MUSICA › OPINION
› Por Diego Fischerman
En la primera frase de la primera canción del primer disco de larga duración de Arco Iris, Gustavo Santaolalla cantaba “quiero llegar”. Ahora, treinta y siete años después y elegido como el mejor músico de cine precisamente en la meca del cine industrial, podría pensarse que lo logró. Pero aquel álbum, comenzado a grabar en noviembre de 1969, es premonitorio en más de un aspecto. En ese disco, a pesar de las letras ingenuas, del registro en cuatro canales y en mono –aunque con una claridad de planos asombrosa– y de un saxofonista y flautista que casi no sabía tocar, ya puede reconocerse mucho de lo que caracteriza el estilo actual de quien es considerado no sólo uno de los mejores productores discográficos del mundo sino el músico latino más influyente en los Estados Unidos.
El rock, prácticamente desde sus comienzos, se desarrolló en dos direcciones simultáneas y, hasta cierto punto, contradictorias entre sí: la marcación tribal y el afán de expansión (tanto espacial como estilística). Estaban los que buscaban (y buscan) el mayor grado de pureza posible, tanto en lo musical como en el gesto, y los que imaginaban al rock devorando –y dejándose devorar– por todas las músicas. En el año de Abbey Road, con Pink Floyd y Hendrix ya por sus terceros discos, con Led Zeppelin en carrera y, en Buenos Aires, con el primer LP de Almendra en las disquerías, todo parecía posible. “Quiero llegar” era un vals jazzeado, cuyo estribillo tomaba la acentuación (y los rasgos en los arreglos de voces) de una zamba y desembocaba en una sección piazzollesca. Y a lo largo del álbum aparecían elementos folklóricos, jazz, bossa nova, baladas, un tema tradicional ucraniano, un coral à la Huanca Huá, hard rock y hasta una tímida experimentación tímbrica.

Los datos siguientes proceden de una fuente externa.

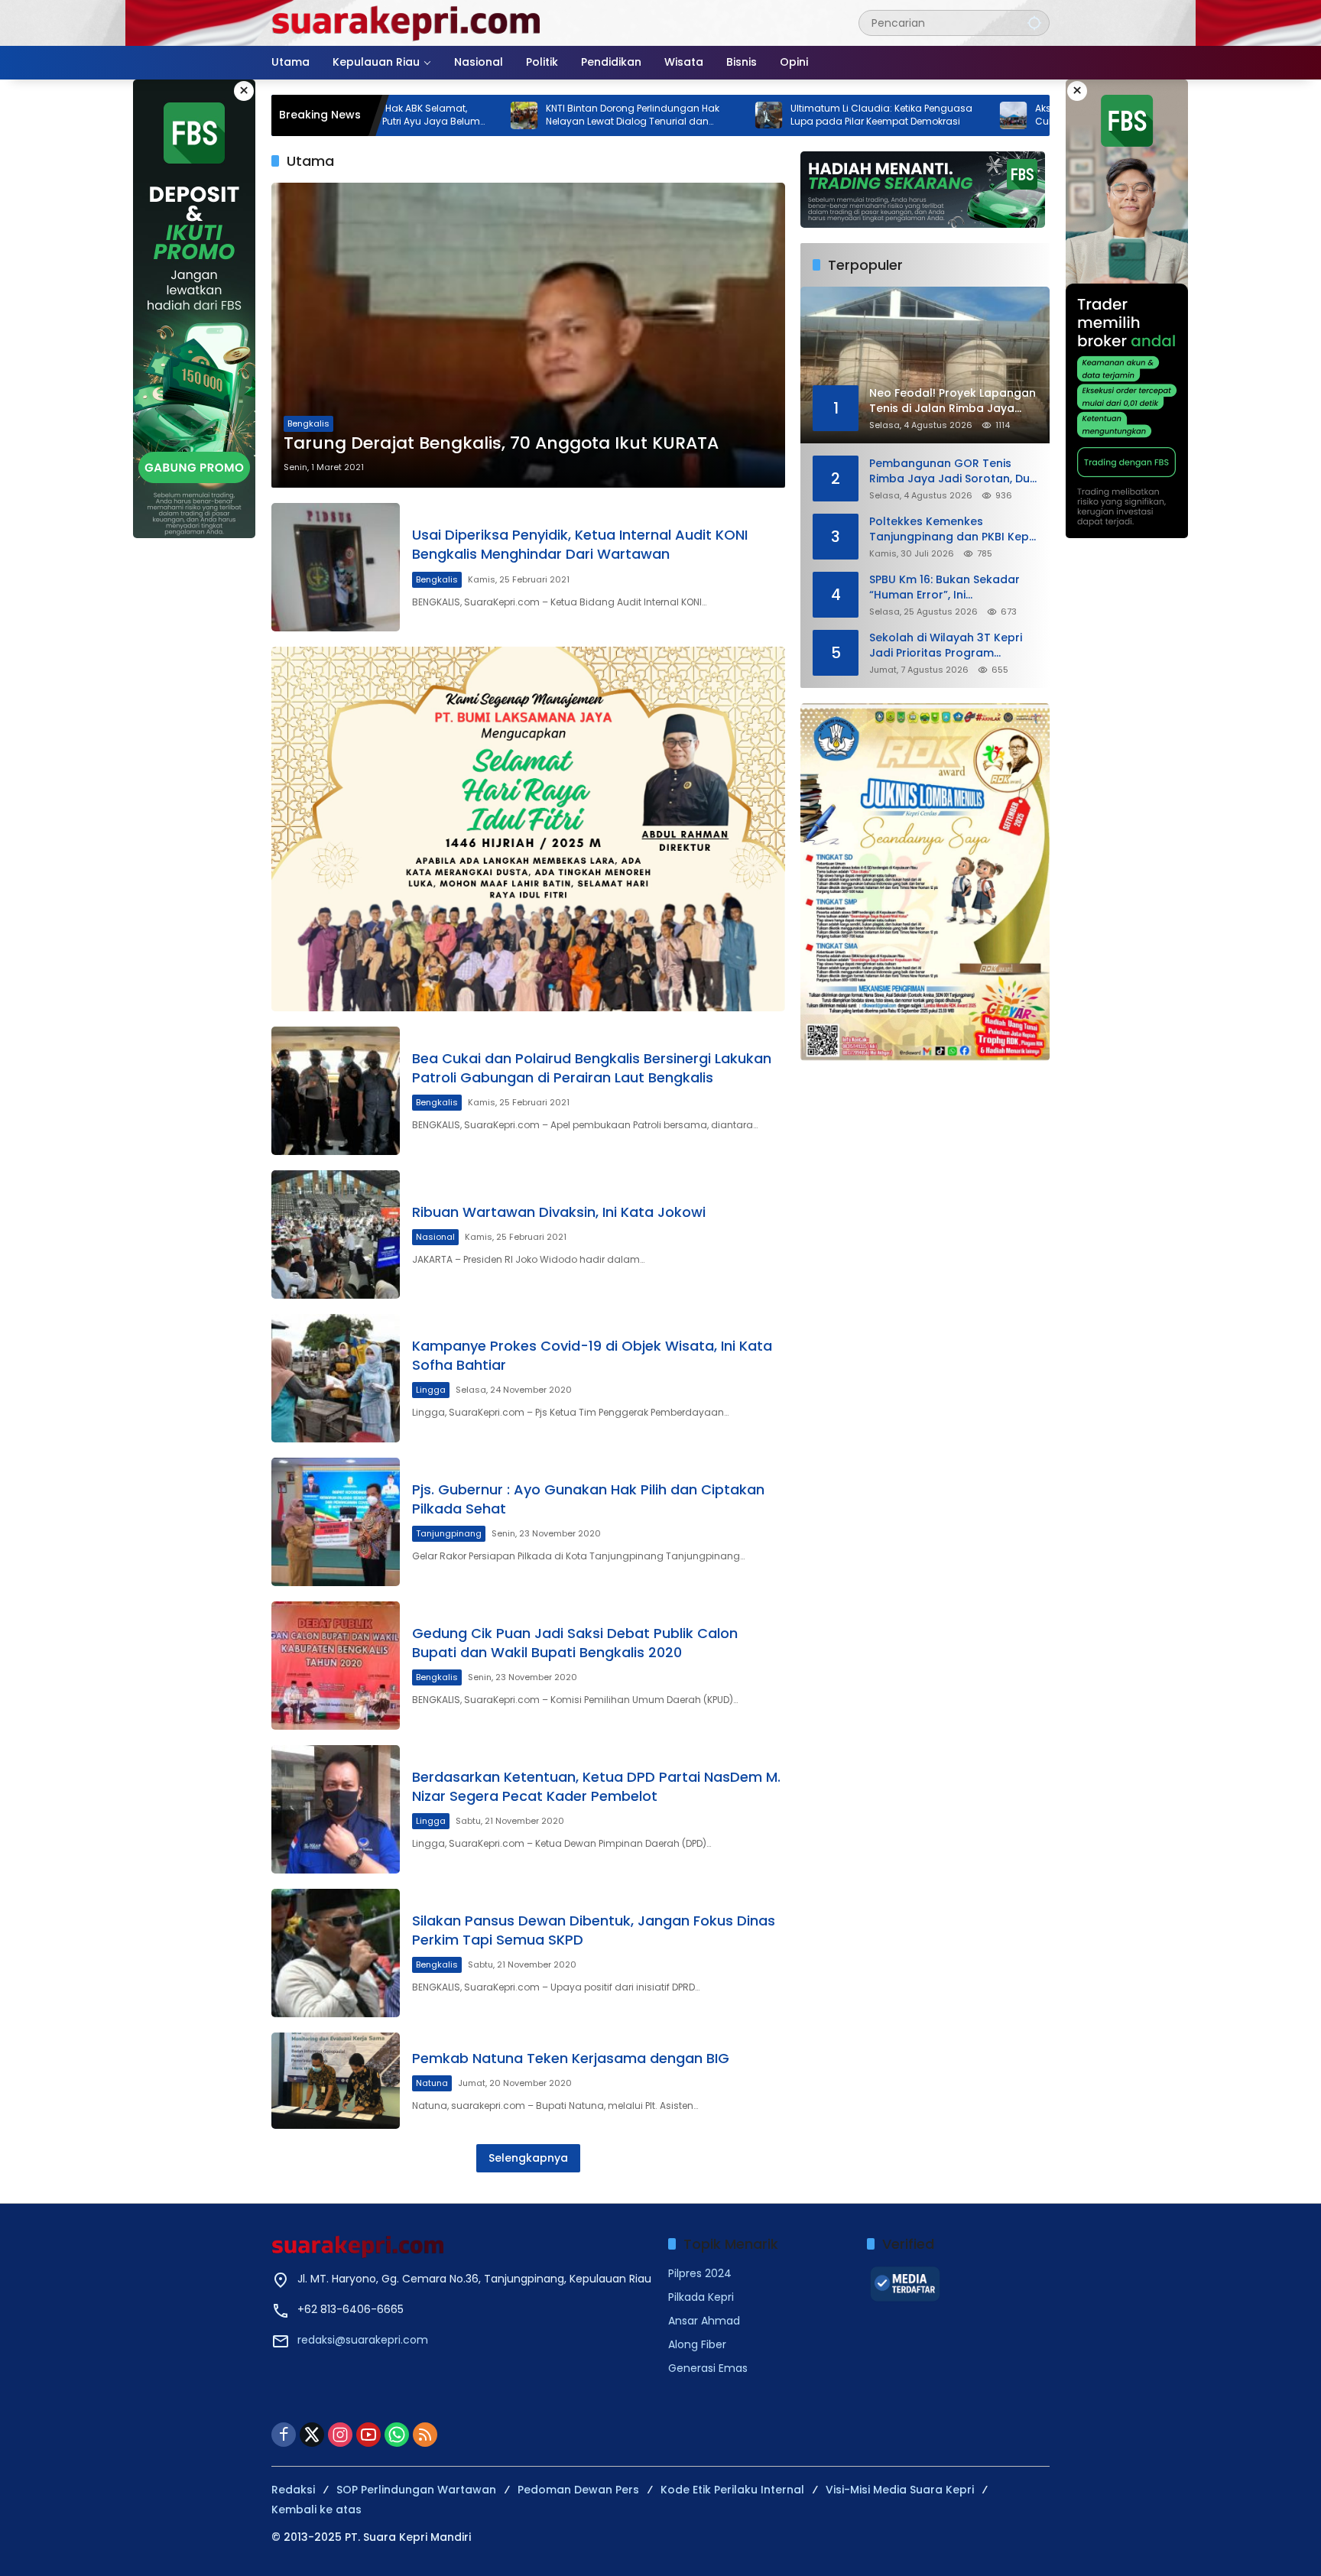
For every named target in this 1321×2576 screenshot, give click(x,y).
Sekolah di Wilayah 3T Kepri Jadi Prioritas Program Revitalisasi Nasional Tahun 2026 (945, 645)
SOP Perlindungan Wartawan (416, 2489)
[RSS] (425, 2434)
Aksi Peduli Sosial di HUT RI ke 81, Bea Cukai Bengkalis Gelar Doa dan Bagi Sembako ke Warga (1007, 115)
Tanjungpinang (449, 1533)
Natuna (432, 2083)
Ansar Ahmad (704, 2320)
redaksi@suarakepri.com (362, 2339)
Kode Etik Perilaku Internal (732, 2489)
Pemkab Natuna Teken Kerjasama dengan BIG (570, 2058)
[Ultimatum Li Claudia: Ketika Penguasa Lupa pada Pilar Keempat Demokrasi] (656, 115)
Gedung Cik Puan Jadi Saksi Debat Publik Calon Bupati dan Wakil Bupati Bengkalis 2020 (575, 1643)
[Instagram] (340, 2434)
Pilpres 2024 (700, 2273)
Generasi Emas (708, 2368)
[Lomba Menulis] (925, 882)
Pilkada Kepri (701, 2297)
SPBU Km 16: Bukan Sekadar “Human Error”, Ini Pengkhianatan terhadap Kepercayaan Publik (944, 587)
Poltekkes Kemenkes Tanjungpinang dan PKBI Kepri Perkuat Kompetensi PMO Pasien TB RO (952, 529)
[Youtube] (368, 2434)
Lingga (431, 1390)
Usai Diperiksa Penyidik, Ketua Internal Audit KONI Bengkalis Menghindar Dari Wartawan (580, 544)
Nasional (435, 1237)
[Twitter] (312, 2434)
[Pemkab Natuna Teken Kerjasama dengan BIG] (335, 2081)
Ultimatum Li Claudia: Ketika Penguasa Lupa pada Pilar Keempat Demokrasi (768, 115)
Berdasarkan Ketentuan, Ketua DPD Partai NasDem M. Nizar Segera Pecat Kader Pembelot (596, 1786)
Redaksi (293, 2489)
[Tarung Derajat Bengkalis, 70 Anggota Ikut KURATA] (528, 335)
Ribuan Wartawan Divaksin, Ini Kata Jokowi (559, 1211)
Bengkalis (308, 423)
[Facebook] (283, 2434)
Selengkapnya (528, 2158)
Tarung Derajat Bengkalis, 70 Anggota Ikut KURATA (501, 443)
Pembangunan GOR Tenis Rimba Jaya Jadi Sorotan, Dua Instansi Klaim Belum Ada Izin (953, 471)
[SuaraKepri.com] (406, 22)
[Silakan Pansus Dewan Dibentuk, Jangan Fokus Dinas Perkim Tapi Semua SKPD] (335, 1953)
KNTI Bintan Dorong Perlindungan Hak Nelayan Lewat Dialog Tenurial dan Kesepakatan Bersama (519, 115)
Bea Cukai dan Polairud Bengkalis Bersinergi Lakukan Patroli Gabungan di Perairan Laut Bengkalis (591, 1068)
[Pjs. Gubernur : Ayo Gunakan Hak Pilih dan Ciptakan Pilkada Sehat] (335, 1522)
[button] (1034, 22)
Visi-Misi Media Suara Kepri (900, 2489)
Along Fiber (697, 2344)
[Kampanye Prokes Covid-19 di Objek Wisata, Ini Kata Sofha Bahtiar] (335, 1378)
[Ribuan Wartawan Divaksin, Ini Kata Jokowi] (335, 1234)
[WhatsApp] (397, 2434)
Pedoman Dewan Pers (578, 2489)
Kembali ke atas (316, 2509)
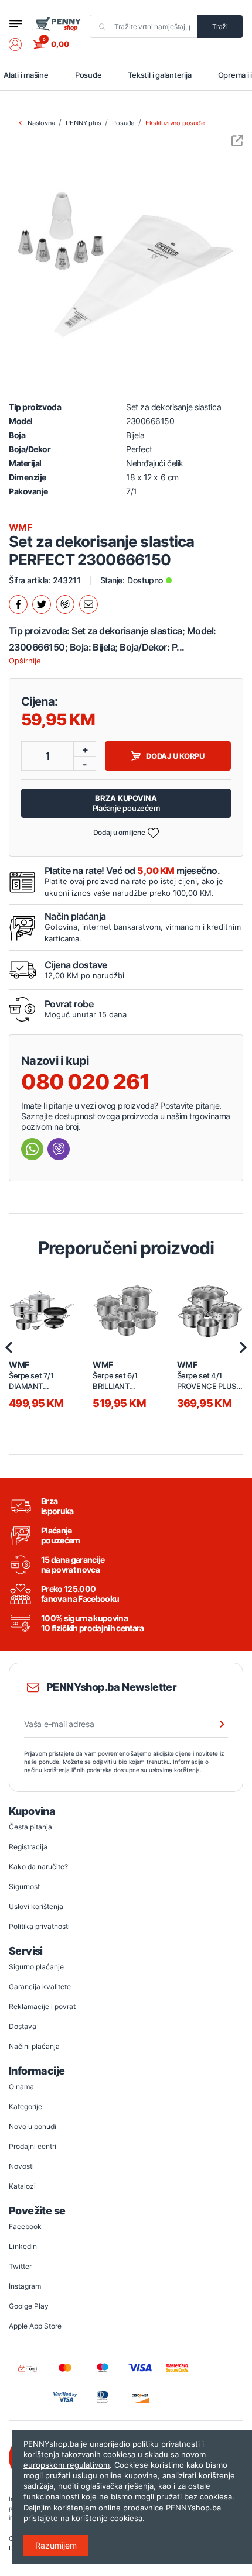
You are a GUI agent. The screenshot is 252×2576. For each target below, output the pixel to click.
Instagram (25, 2286)
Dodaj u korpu (175, 756)
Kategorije (25, 2106)
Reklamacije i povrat (42, 2006)
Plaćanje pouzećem (126, 803)
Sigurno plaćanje (36, 1966)
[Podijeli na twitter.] (41, 604)
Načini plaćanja (34, 2046)
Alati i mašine (26, 75)
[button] (21, 44)
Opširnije (25, 660)
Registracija (28, 1846)
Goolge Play (29, 2306)
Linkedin (23, 2246)
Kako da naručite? (38, 1866)
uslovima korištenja (174, 1769)
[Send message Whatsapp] (32, 1149)
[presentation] (9, 1347)
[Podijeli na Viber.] (65, 604)
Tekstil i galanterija (159, 75)
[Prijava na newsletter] (214, 1724)
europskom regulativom (66, 2465)
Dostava (22, 2026)
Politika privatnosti (39, 1926)
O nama (21, 2086)
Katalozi (22, 2186)
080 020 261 (85, 1082)
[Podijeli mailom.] (88, 604)
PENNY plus (83, 123)
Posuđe (88, 75)
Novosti (21, 2166)
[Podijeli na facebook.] (18, 604)
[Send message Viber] (58, 1149)
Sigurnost (24, 1886)
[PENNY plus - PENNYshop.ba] (56, 23)
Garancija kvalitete (40, 1986)
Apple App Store (35, 2326)
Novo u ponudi (32, 2126)
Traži (220, 26)
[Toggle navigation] (16, 24)
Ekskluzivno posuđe (174, 123)
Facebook (25, 2226)
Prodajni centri (32, 2146)
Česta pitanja (30, 1826)
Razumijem (56, 2545)
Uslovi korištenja (36, 1906)
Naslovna (41, 123)
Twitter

Arco Iris hacía algo, además, atípico para la época y en donde puede adivinarse, ya, la escucha del productor. Santaolalla, voz principal y compositor de todos los temas, dividía la presentación en vivo en dos partes: en la primera tocaba la guitarra española, sentado, y en la segunda, de pie, la guitarra eléctrica (incluyendo un pedal wah-wah, en ese entonces todavía poco usual). En un momento en que empezaba a aflorar cierto enfrentamiento estético entre los duros (Manal, Vox Dei) y los blandos (Almendra, sobre todo), Santaolalla se plantaba en un lugar ecuménico, como si no se tratara de otra cosa que de géneros y estilos. Lo acústico o lo eléctrico, lo folklórico sudamericano o la más pura tradición del blues y el rock no eran, para Arco Iris, cuestiones de principios (tal vez por eso el público de rock tendió a olvidarlos) sino opciones de un menú. El compositor argentino radicado en Estados Unidos Osvaldo Golijov, uno de los más mimados por el mercado de la música clásica de ese país, trabaja habitualmente con Santaolalla y su último disco, Ayre –donde se incluyen también composiciones de Santaolalla– está producido por el guitarrista. “Es una especie de Elvis Costello argentino”, lo define. Y es cierto. Como él, es un enciclopedista; es capaz de registrar lo esencial de estilos sumamente diferentes, de mimetizarse con ellos e, incluso, de hacerlos suyos hasta el punto de dejar allí un sello personal. En esos sonidos íntimos y alejados de cualquier grandilocuencia, que terminan de dar cuerpo a la película de Ang Lee, Santaolalla es capaz de recurrir a las tradiciones del country y de la música de cine –apenas un capítulo de la enciclopedia– para seguir haciendo su música. Una música que siempre incluyó, con naturalidad, muchas músicas.